(99a) Preventing Bacterial Colonization of Surfaces with Layer-By-Layer Coatings of Fluorinated Polyphosphazenes and Antibiotics | AIChE

(99a) Preventing Bacterial Colonization of Surfaces with Layer-By-Layer Coatings of Fluorinated Polyphosphazenes and Antibiotics

Authors 

Sukhishvili, S. A. - Presenter, Texas A&M University
Albright, V., Texas A&M University
Andrianov, A. K., Institute for Bioscience and Biotechnology Research, University of Maryland
Preventing bacterial colonization of biomedical surfaces, ranging from skin grafts to hip implants, is highly desirable. Such a goal can be achieved by coating materials with biocompatible, polymeric layers that release antibiotics in response to a trigger that occurs at the onset of infection, such as locally induced acidification. Here, we explore pH-responsive coatings constructed with ionic fluorinated polyphosphazenes (PPzs). PPzs are promising building blocks for biomaterials due their known biocompatibility and unique structure of the repeat unit, which enables control over charge density and hydrophobicity as well as over the biodegradation rate. Traditional polyelectrolytes are unable to directly form coatings with cationic antibiotics at neutral pH and suffer from high degrees of antibiotic release upon exposure to physiological concentrations of salt. In contrast, fluorinated PPzs enabled unique, not possible with common polyelectrolytes, direct layer-by-layer assembly with cationic antibiotics, such as polymyxin B, colistin, gentamicin, and neomycin. The amount of antibiotics bound in the coatings could be tuned by the degree of fluorination of PPzs and/or film thickness. The coatings were able to prevent the onset of bacterial growth of E. coli and S. aureus in solution via antibiotic release (with antibiotic doses highly tunable via PPz fluorination degree and/or film thickness) and were also highly surface active.
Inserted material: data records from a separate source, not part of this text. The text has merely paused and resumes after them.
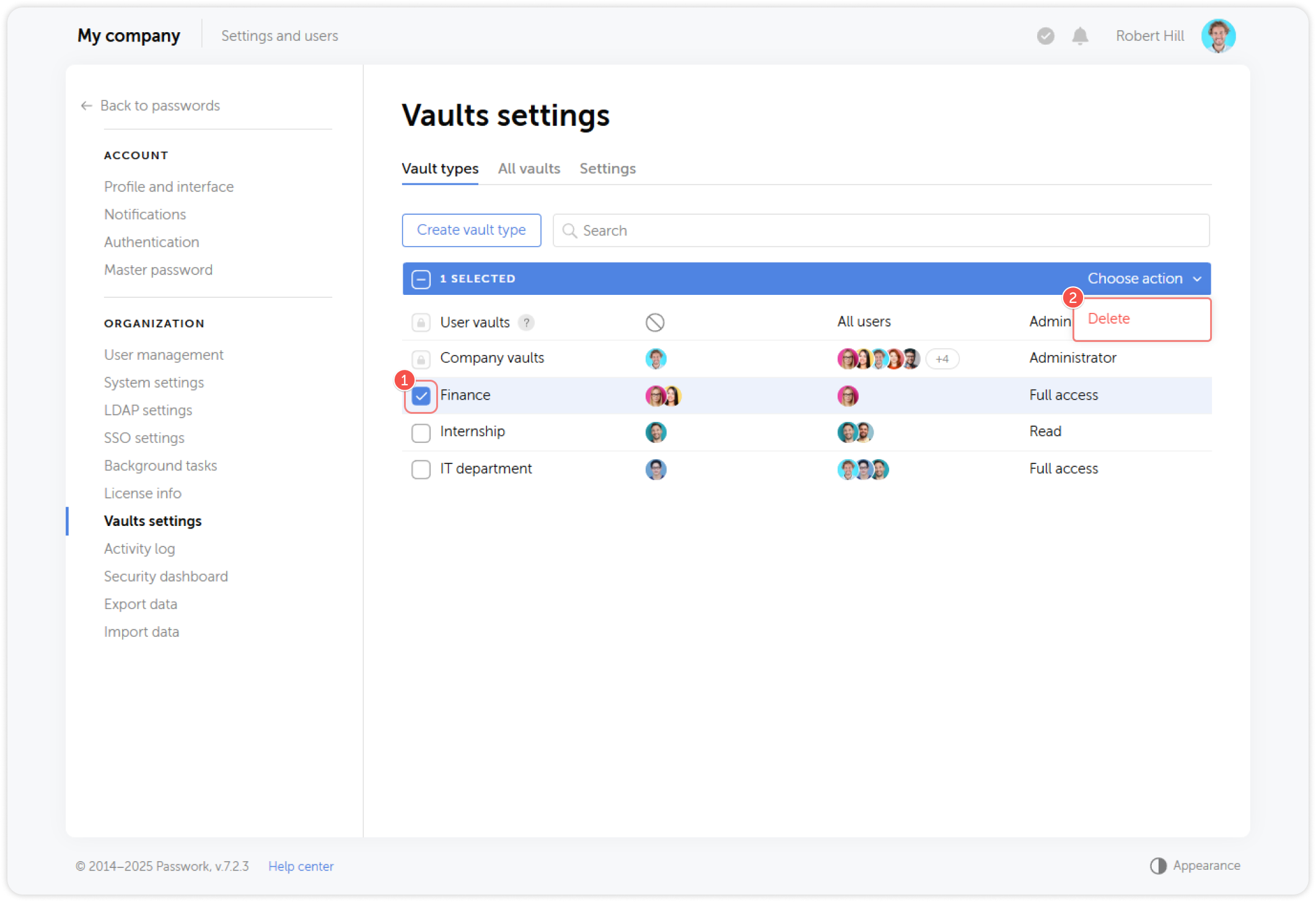Click the prohibition icon in the User vaults row

[x=656, y=322]
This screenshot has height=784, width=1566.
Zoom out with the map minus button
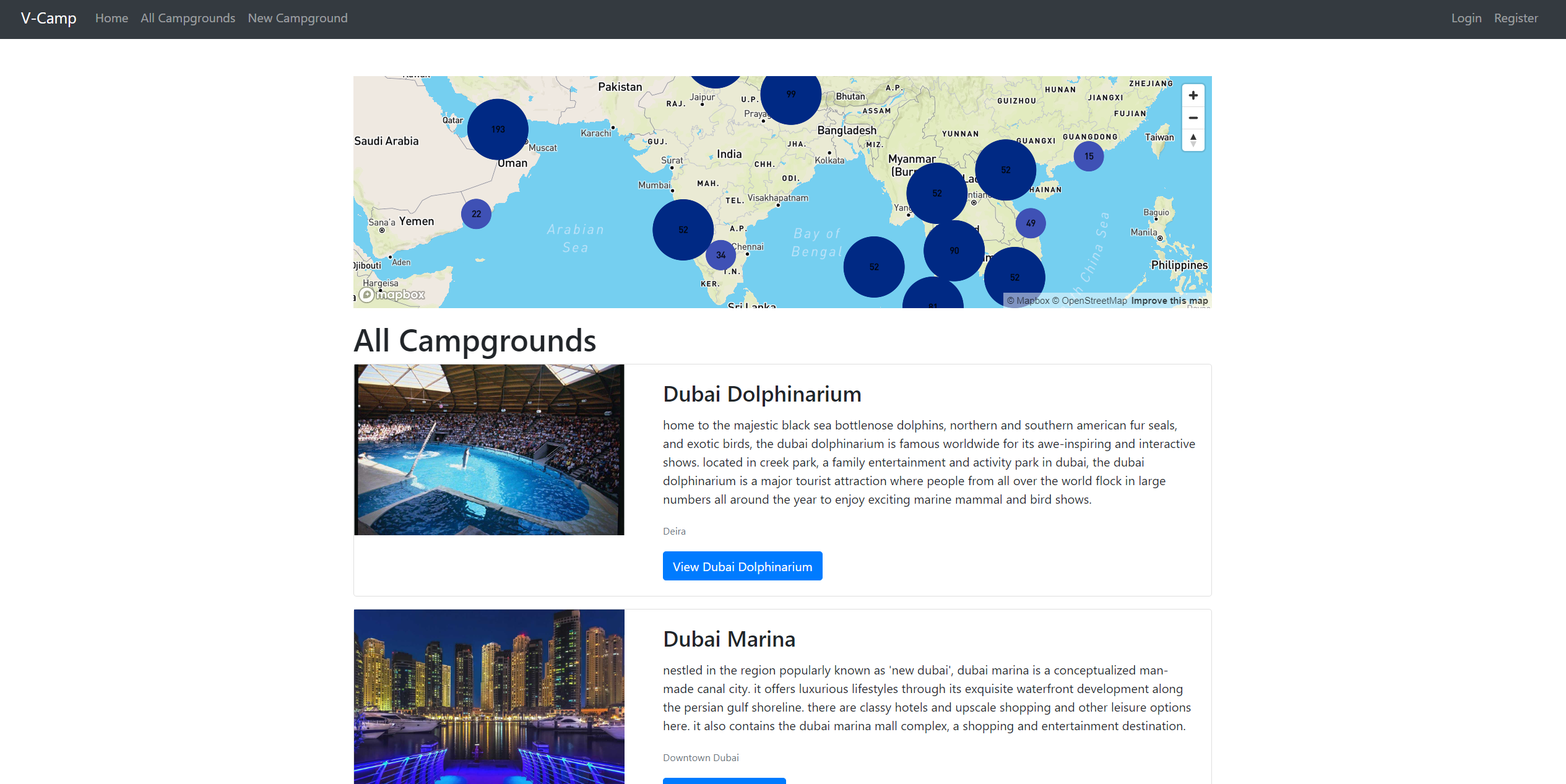pos(1193,118)
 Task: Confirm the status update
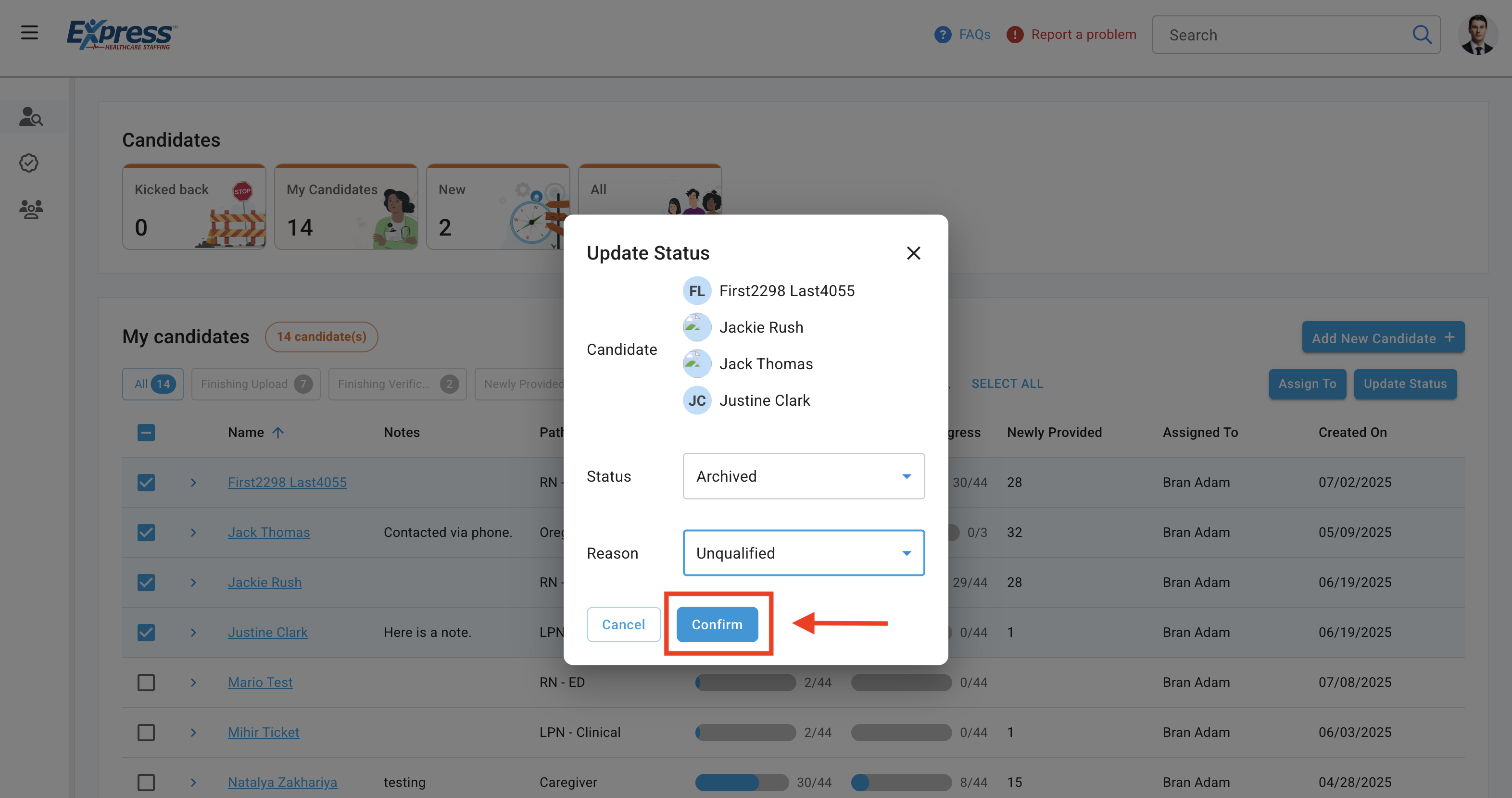[717, 624]
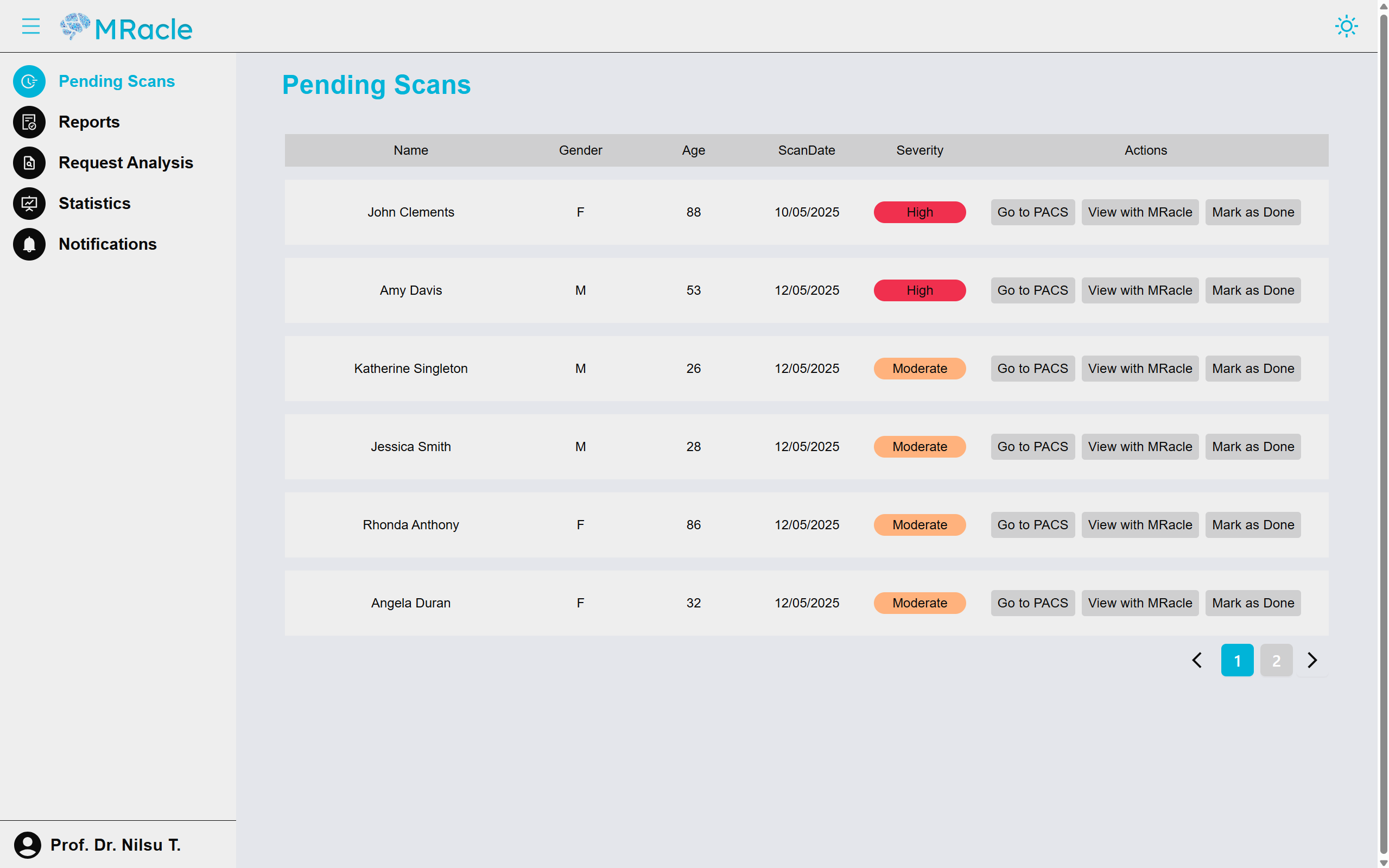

Importantly, coatings remained highly surface active against E. coli and S. aureus even after 30 days of pre-exposure to bacteria-free physiological conditions or after repeated bacterial challenge. Moreover, coatings displayed low (<1%) hemolytic activity for both rabbit and porcine blood. Deposition of the coatings on either hard (Si wafer, Ti substrate) or soft (electrospun fiber matrices) materials resulted in materials which were non-toxic towards fibroblasts (NIH/3T3) and displayed controllable fibroblast adhesion via PPz fluorination degree. Taken together, these results suggest a new way to form highly tunable, biocompatible polymer coatings for medical device surfaces.